When I moved to Tallinn, I thought I would have some good luck on the collecting front -- that all kinds of Soviet-watch doors would suddenly open for me. Well, no dice. There are more Soviet watches here than in Colorado, that’s for sure. But the quality is generally awful, and prices are usually high (think: franken Amphibias for €70+). Not quite the windfall I had envisioned.
Well, until now.
Recently, I was quite fortunate to find a collector/seller via eBay who lives in Tallinn. After seeing a desirable piece he was offering for sale on eBay a few weeks back, we began discussing a fair price for an in-person transaction. Today, at long last, we finally met. I walked over to a restored warehouse in the heart of Tallinn's trendiest neighborhood, and I was greeted by an impeccably-dressed Estonian gentleman with round-rimmed spectacles, fluent English, and something special in his pocket: a Ракета СЗРП (Raketa SZRP).
This watch has made its rounds on the forums before (1, 2, 3, 4; and see Mark Gordon's 0675, 1513), but there still seems to be a fair amount of mystique surrounding this particular design.
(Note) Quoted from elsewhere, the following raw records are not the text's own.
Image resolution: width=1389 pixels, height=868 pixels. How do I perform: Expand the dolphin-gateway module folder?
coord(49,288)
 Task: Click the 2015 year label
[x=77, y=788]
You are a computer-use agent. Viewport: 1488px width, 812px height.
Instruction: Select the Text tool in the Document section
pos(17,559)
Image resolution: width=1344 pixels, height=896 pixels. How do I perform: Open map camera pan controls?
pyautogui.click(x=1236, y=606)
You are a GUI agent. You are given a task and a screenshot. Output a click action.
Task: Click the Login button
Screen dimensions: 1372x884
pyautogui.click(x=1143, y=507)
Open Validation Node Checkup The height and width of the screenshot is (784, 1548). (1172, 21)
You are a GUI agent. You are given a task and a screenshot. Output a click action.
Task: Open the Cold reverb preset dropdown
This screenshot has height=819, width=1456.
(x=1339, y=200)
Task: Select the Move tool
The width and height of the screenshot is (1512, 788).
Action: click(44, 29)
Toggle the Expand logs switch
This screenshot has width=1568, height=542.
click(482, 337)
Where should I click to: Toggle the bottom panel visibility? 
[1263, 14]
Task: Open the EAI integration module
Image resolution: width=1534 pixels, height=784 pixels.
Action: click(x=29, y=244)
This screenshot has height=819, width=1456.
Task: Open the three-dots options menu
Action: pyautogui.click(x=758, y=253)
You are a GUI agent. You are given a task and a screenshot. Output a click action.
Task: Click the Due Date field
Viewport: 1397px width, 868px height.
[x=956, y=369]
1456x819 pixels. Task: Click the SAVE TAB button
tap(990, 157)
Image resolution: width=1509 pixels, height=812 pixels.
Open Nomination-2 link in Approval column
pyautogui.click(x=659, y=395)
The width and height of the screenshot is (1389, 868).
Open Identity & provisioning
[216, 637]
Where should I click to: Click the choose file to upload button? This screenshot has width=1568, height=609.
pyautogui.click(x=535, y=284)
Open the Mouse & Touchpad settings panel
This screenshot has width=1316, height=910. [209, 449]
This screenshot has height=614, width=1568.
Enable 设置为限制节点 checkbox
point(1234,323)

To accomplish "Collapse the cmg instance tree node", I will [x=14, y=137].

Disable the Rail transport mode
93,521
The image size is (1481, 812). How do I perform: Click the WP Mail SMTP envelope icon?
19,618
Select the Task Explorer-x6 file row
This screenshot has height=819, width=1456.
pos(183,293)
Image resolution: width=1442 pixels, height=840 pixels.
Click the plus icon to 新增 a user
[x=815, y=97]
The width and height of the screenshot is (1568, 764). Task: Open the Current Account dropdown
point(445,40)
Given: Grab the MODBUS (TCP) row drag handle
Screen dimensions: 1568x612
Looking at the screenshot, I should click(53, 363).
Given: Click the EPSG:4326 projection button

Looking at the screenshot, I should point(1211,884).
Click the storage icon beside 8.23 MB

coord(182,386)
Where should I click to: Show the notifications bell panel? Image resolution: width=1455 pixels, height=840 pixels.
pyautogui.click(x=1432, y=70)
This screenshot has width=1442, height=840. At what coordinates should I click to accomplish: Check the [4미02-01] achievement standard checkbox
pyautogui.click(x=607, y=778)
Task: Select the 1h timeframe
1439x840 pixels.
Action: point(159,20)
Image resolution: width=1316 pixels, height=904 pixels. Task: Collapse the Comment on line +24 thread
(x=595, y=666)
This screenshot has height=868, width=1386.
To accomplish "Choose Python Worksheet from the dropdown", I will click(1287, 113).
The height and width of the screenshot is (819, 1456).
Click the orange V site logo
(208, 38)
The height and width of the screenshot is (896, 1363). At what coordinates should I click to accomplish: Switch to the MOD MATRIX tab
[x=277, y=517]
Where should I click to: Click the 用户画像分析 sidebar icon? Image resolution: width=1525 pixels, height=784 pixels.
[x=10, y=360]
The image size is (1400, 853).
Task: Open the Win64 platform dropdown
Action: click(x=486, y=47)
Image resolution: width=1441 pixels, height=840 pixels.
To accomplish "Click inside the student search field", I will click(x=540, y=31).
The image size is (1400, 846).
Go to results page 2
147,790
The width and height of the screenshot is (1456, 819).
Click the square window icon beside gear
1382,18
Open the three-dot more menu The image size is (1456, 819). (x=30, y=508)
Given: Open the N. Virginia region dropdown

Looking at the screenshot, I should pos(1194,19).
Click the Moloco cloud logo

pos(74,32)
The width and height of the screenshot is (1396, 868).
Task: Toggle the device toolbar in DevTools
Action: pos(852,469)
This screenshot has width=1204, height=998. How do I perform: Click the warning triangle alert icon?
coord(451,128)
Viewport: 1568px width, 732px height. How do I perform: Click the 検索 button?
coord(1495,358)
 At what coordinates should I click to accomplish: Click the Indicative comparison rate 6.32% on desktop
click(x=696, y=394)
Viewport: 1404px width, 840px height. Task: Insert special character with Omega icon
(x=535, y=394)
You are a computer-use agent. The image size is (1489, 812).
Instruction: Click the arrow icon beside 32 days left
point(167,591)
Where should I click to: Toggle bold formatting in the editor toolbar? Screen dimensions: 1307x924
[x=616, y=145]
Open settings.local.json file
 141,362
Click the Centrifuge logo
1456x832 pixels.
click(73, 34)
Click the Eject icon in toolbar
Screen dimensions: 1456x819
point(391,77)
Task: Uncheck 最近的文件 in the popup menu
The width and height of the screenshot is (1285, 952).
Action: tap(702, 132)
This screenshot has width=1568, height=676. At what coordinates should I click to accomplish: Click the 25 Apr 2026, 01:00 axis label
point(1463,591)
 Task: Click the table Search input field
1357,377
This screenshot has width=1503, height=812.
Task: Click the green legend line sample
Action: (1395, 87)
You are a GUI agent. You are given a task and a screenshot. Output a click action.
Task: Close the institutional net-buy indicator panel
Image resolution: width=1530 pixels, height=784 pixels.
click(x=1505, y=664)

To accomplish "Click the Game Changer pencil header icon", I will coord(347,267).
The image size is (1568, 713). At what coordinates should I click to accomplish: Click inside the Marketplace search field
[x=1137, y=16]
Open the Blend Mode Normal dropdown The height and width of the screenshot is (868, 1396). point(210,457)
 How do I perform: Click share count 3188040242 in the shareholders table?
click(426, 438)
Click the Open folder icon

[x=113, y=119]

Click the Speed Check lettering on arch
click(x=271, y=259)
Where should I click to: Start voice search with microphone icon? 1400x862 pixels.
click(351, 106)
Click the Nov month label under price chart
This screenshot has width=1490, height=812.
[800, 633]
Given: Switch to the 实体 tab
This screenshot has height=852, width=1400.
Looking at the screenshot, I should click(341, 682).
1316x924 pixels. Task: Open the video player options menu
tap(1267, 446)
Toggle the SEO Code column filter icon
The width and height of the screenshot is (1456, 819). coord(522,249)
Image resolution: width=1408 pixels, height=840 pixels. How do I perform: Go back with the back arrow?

Let’s clear the air, as best we can.
СЗРП is an acronym for Северо-западное речное пароходство (“North-West Shipping Company”). This company was founded in Saint Petersburg on January 30th, 1923. The company started with 500 watercraft (412 tugboats, 76 cargo-passenger ships, and 12 service vessels), and over the subsequent decades, СЗРП played an important role in fostering the economic development of the northwest region.
(More history here: 1, 2)
Here is a СЗРП-related postcard from 1976:
While the name has changed slightly, the company is still operational today.
So what about this watch? Well, from the NOS examples available to us (1, 2), we can infer these were produced in or around 1990. It is therefore unlikely to be a commemorative model (67th Year Anniversary just doesn’t have a nice ring to it). However, it was an entirely unique dial design, which is different from, say, those with merely a company logo printed onto an otherwise ordinary Raketa dial (like this).
The dial is arguably the most logical 24-hour dial produced by Raketa, and the rotating inner bezel makes it a cinch to place noon at the top of the dial (below right), which is my preference for a 24-hour dial.
According to the seller and my best assessment, this watch has never been worn. You can see the crowns are sharp and unblemished (I notice these are the first things to start wearing down on these Rakeat 24-hour models).
The chrome has a nice mirror finish, and the crystal is streamlined.
I am loathe to remove the case-back for fear of marring the case. I know I could wrap a case-opener in tape or plastic to protect the case, but there's something very appealing about a watch that's never been opened. I think I'll keep it that way. And I promise, there’s definitely a 2623.H in there.
As controversial as it is, I don't plan to wear this watch. I’ll preserve the NMCWBBNP* status as long as I am the owner.
*Near mint condition with box but no papers.